Gary will be able to start the conference without me.”
“I feel silly taking your time at all.”
“You strike me as someone who does nothing on a whim.” He started from the office.
Francine lingered long enough to ask Elena, “Are you sure you won’t take anything?”
“A coffee would be great, thank you. Milk, no sugar.”
“Just a moment.”
Elena looked around the office. She had never had reason to enter the president’s office before. Few teachers at a university ever did, with three exceptions: when they were up for a national award, when they were the head of a department undergoing budget battles, and when they were in serious trouble. Elena thanked the secretary for the coffee and wished she had not come. The trouble was, she had nowhere else to turn. She had tried to phone both Lawrence and Antonio, her two friends from the last time events had risen up to strike at her. But both men were unreachable. Ditto for Lawrence’s wife. Then the idea had come to her: speak with Reed.
The idea had merit. Reed Thompson had made his name in political economics. Other ACU faculty had told her how Reed had been short-listed for a Nobel Prize. He had served on the Council of Economic Advisers to the first President Bush. Afterwardhe had turned down several lucrative offers in order to become ACU’s president.
The president’s office was frigid. She had heard about this, of course. It was a joke among the faculty that anyone visiting the president needed a fur coat. Elena was not surprised. Reed Thompson operated at one speed: full burn. She sipped her coffee and recalled the first time they had met. She had been speaking at Emory University. The event had come at the end of a grueling twelve-week American tour. Elena had arrived drained in body and mind, only to discover that the university had changed the format. Instead of delivering the speech that had become tattooed to her brain, she was to take part in a debate.
Elena wished she could take back that night entirely. She knew now that she should have refused point-blank. But her opponent was Jacob Rawlings, her most ardent critic. The temptation to take him on publicly had been too great.
Jacob Rawlings was extremely handsome and very magnetic. He was every female grad student’s dream professor. Which only made it easier to hate him.
Jacob had trained as a behaviorist, which meant he tried to break down the human psyche into rigidly defined components that could be studied and measured and quantified. He loved statistics. He hated what he called the messes of his academic discipline, by which he meant everything that did not fit into a laboratory box. He ridiculed Freud and Jung. Just as, that night, he had mocked Elena.

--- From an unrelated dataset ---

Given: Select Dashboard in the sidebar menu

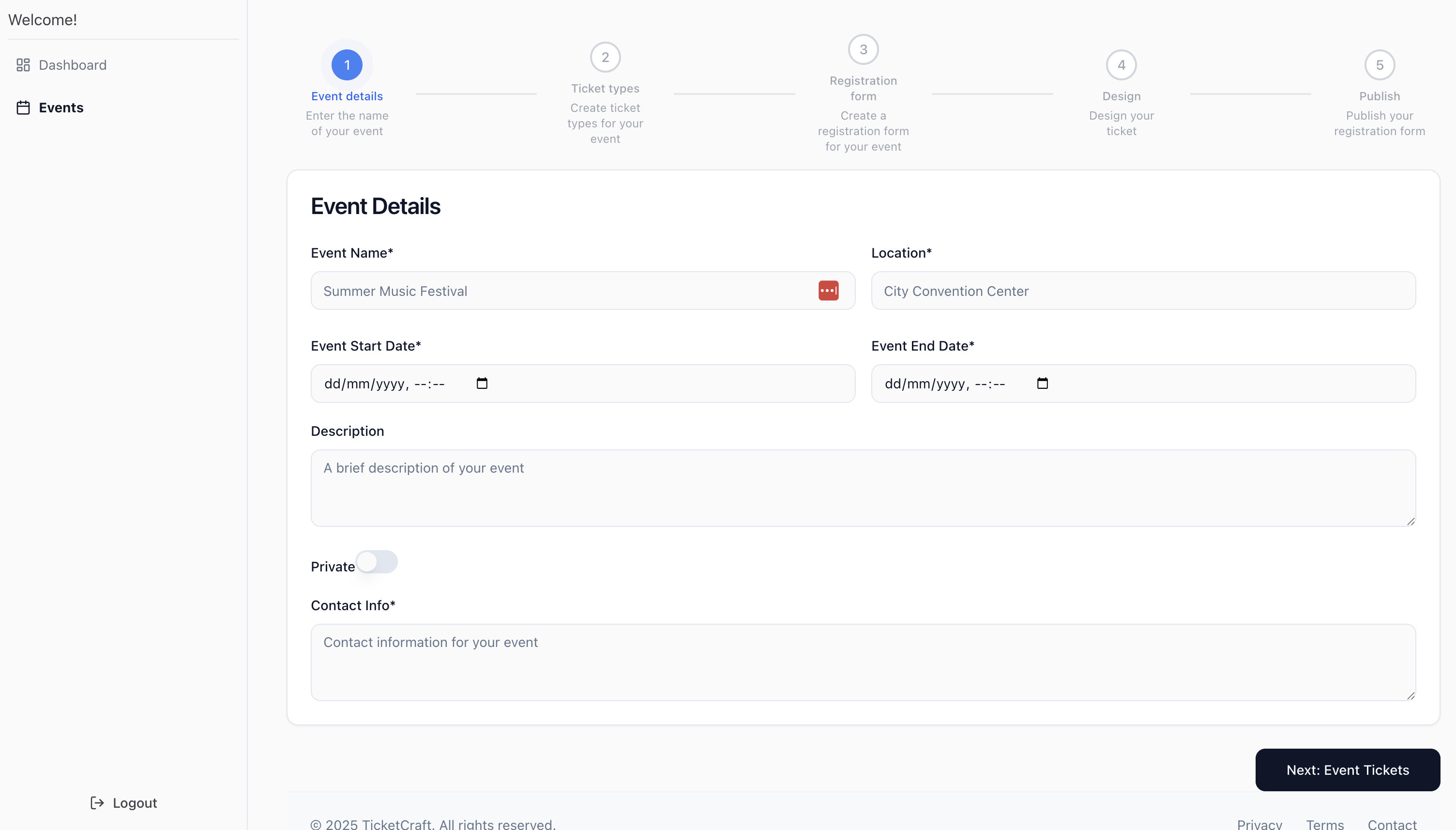Looking at the screenshot, I should 72,64.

Jacob had addressed her as professor. His tone was polite enough. But his comments had been devastating. He had not merely won the evening’s debate; he had obliterated her.
Elena had emerged from the auditorium’s stage doors gasping for breath. There she had collided with Reed Thompson, who proceeded to thank her for an astonishing performance.

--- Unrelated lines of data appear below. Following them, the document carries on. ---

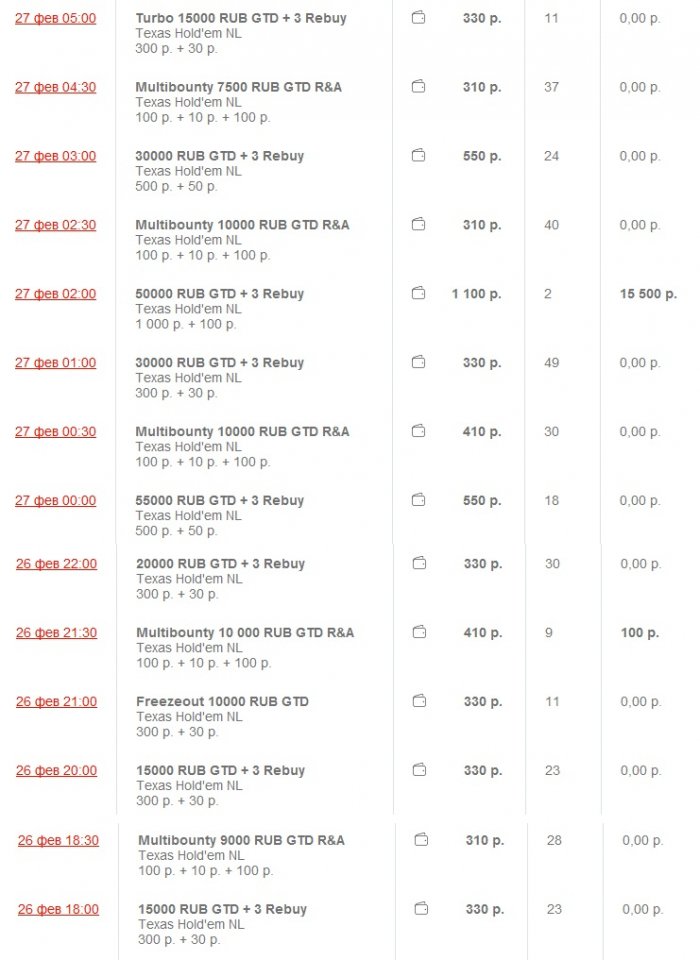Open the 27 фев 05:00 tournament link

coord(55,18)
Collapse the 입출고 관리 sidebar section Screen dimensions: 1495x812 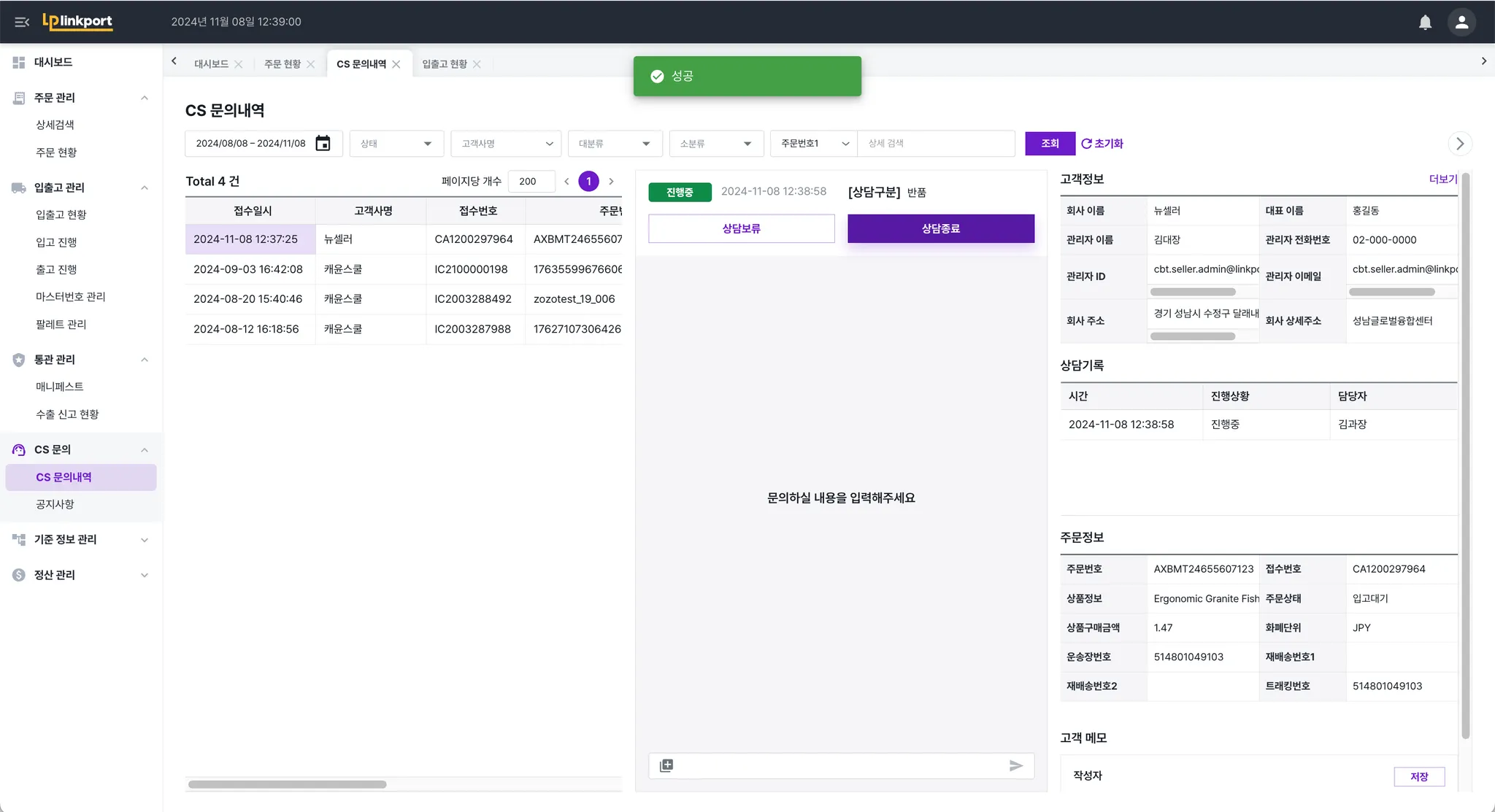(145, 187)
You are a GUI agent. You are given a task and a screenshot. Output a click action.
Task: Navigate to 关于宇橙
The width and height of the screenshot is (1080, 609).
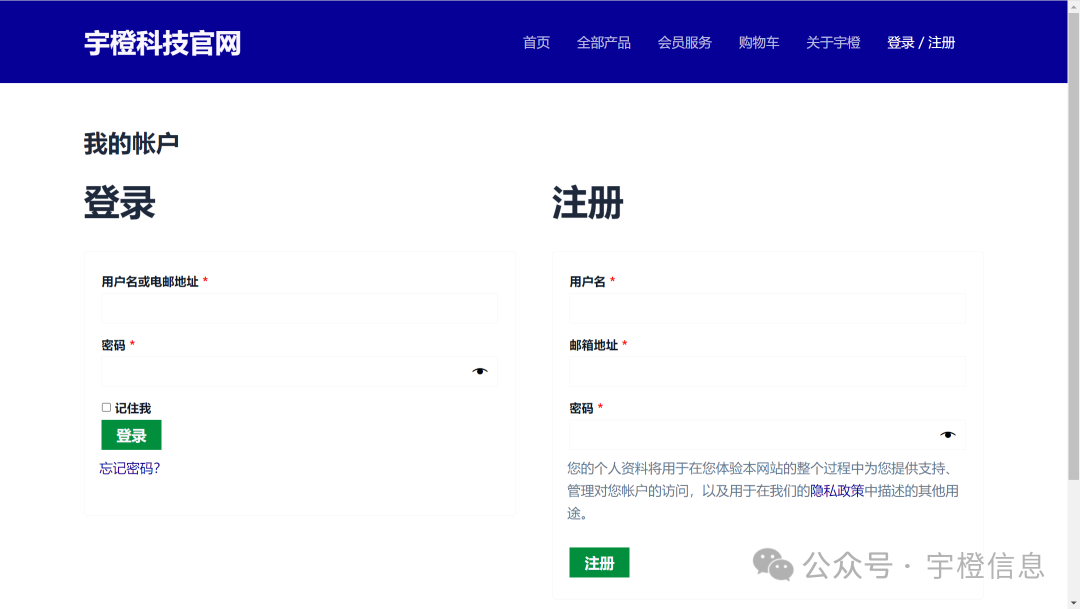pos(832,42)
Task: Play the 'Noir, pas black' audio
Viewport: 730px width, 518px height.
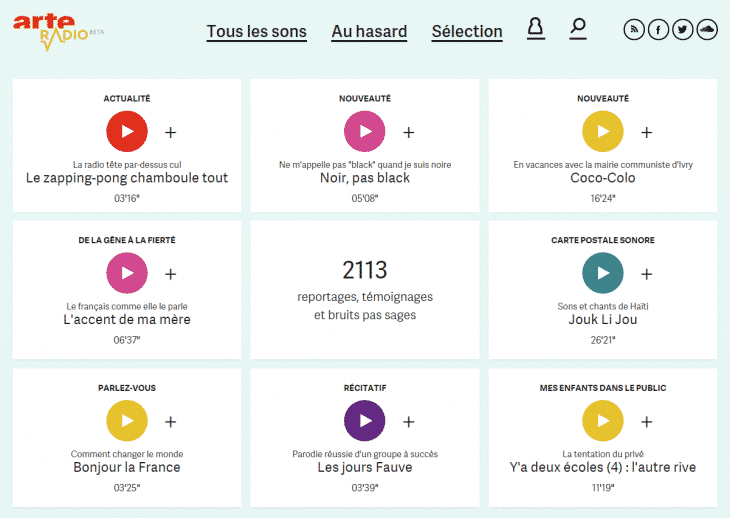Action: pos(364,132)
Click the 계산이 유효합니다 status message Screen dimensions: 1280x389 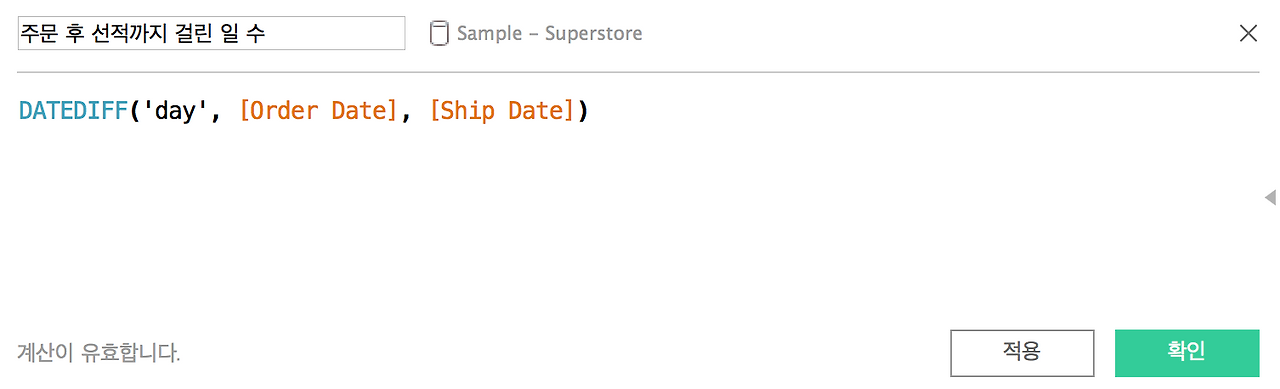coord(99,352)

Elena had been too wounded to give anything other than what was foremost on her mind: “He ate me for lunch.”
Reed shrugged easily. “You engaged with him. On his terms. Too many of my colleagues fear the world’s ridicule and avoid all such contacts.”
“Lucky for them.”
“On the contrary. Too often the community of believers engages only with itself, Dr. Burroughs.” He offered her a card. “I’m up visiting an old friend who teaches here. He’s read your book. I haven’t yet, but I will now, I assure you. In the meanwhile, I want you to consider becoming a member of my faculty.”
Elena had not been certain she had heard him correctly. “Excuse me?”
“Pray on it. That’s all I ask. All anyone can ask.” He had offered a brilliant smile, swift as a camera flash. “You would be very good for us, Dr. Burroughs. The question is, would we be good for
The Best of Murray Leinster (1976)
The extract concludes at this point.